In professional sports it’s becoming more and more common for athletes to broker trades to teams that are located in tax advantaged states. For example Tony Romo’s contract with the Dallas Cowboys makes him the fifth highest paid athlete in the NFL. He has the distinction of being the NFL athlete that takes home the most money. Drew Brees will earn nearly 2 million dollars more than Romo but will effectively take home $70,000 less. This is due to the fact that Texas doesn’t have any income tax, while Louisiana does.
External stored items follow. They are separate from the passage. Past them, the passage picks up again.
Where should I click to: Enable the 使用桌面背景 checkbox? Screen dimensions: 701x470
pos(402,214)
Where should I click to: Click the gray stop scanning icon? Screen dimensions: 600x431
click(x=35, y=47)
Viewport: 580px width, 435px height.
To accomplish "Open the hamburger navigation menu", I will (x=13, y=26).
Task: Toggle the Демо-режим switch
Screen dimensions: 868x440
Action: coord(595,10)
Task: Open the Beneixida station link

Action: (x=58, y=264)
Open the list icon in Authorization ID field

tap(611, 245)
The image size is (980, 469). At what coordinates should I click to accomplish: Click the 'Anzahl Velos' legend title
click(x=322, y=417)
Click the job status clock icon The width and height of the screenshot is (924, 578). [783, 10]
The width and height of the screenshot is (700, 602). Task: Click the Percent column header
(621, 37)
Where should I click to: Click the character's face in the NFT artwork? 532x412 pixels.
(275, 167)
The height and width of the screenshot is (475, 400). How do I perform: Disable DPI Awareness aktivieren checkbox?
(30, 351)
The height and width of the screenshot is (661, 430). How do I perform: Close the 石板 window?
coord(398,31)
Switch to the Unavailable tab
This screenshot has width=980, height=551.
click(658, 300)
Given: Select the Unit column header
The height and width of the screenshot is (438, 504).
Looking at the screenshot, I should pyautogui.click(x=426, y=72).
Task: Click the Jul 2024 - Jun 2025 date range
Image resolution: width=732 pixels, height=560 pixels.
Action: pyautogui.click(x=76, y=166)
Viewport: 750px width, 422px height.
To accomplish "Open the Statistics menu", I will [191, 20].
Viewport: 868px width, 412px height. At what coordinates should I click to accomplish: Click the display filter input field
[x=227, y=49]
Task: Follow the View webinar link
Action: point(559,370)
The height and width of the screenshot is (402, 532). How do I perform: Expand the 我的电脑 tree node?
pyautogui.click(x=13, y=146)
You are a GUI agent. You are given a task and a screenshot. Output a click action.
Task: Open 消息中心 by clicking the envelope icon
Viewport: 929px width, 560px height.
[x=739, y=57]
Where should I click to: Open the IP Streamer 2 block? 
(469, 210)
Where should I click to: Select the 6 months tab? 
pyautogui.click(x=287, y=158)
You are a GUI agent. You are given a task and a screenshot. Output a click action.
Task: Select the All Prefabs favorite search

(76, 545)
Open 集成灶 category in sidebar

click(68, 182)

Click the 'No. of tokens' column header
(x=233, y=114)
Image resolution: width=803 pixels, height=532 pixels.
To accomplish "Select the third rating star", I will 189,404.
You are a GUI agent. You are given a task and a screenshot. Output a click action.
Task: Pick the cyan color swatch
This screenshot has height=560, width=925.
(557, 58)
This might seem like an extreme example, and in all fairness it probably is. But, it does illustrate the point that there are ways to save a few tax dollars. Usually, any potential tax savings are small enough that it doesn’t justify moving your family to another state. But savings are savings, and every dollar counts. So with that in mind, here are a few of the most overlooked tax deductions from the past few years. It is worth noting that I am a tax professional and before you take any of the recommendations in this letter, we should sit down together to have your situation assessed, to help you uncover hidden risks – and opportunities.
- Job hunting costs: If you are one of the millions of Americans who found yourself unemployed in the past year, you can deduct the money you spent in search for new employment.
- Moving for your first job: If you are looking for your first job and the job is over 50 miles away from your current residence, you can deduct the cost of moving for your employment. As with most deductions you need to prove that you qualify. This requires specific receipts and records, so have all your paperwork!
- Child care credit: Credits are slightly different than a deduction, but the bottom line is you pay fewer taxes if you qualify. The Child Care Credit allows you pay for up to $5,000 ($6,000 for the care of two or more children) of child care without being taxed on those dollars.
- Sales tax vs income tax: The federal government allows you to deduct either the amount of money you paid in income tax or the amount you paid in Sales tax, whichever is larger. If you, like Tony Romo, live in a state without income tax, it becomes easy to decide which deduction you’ll take. If you live in a state with income tax, you and I will need to sit down and decide which deduction you’ll want to take.
As the saying goes, two things are inevitable; death and taxes. Since you can’t avoid them, you might as well make sure that you’re keeping as much of your money as possible.